▽

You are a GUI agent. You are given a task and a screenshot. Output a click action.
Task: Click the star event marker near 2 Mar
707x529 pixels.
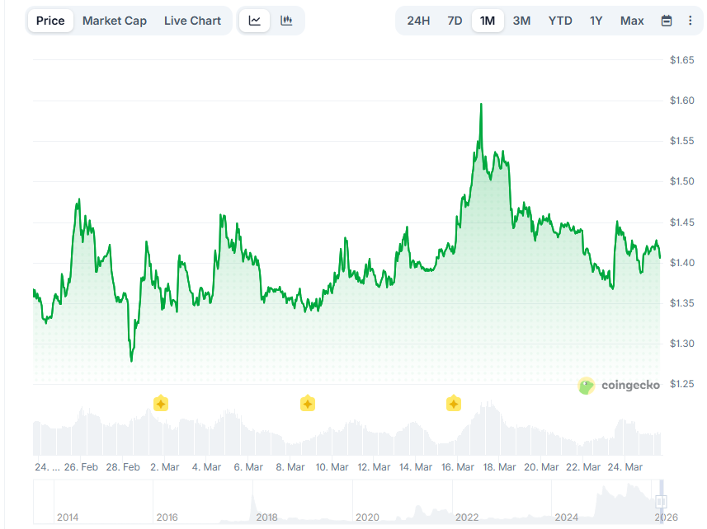[x=161, y=403]
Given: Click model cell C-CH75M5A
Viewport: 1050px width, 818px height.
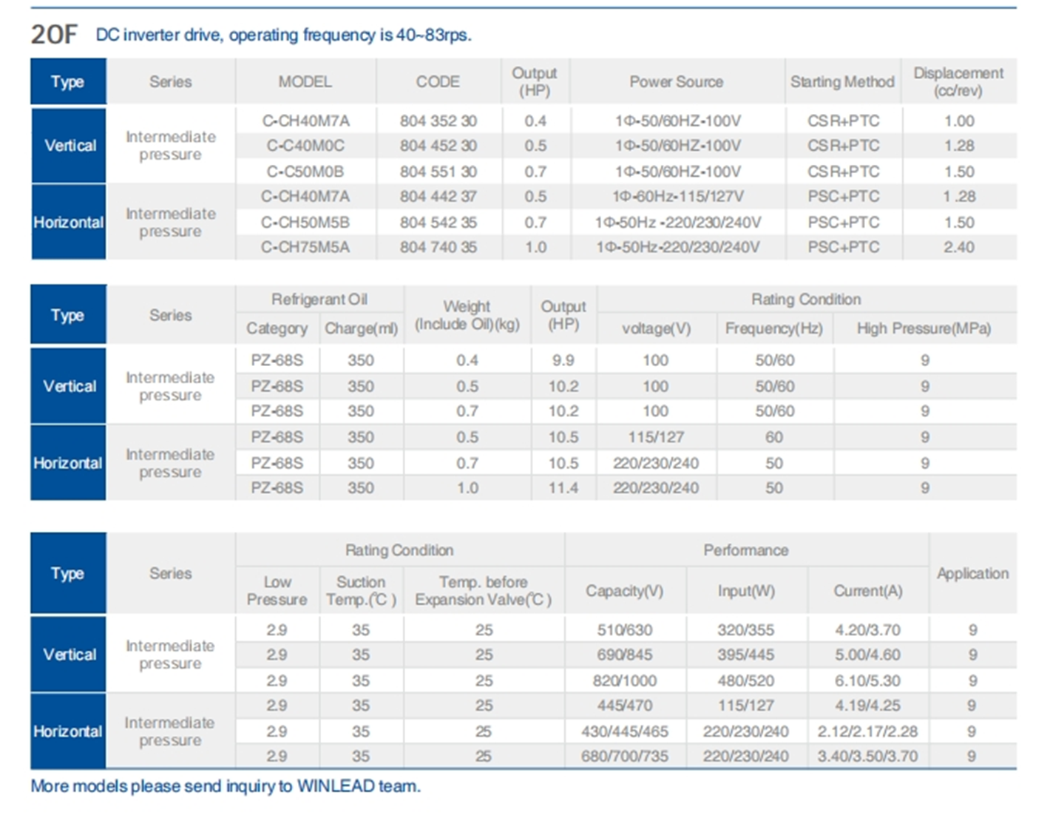Looking at the screenshot, I should [x=305, y=247].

△

TASK STATEMENT>
Render the data as a Markdown table with two columns, Row and Line, putting each line in its own numbered row and leaving out blank lines. Leave the pictures out of the table.

WRITTEN RESPONSE>
| Row | Line |
|---|---|
| 1 | You are a GUI agent. You are given a task and a screenshot. Output a click action. |
| 2 | Task: Click the star event marker near 2 Mar |
| 3 | 707x529 pixels. |
| 4 | [x=161, y=403] |
| 5 | Given: Click model cell C-CH75M5A |
| 6 | Viewport: 1050px width, 818px height. |
| 7 | Looking at the screenshot, I should [x=305, y=247]. |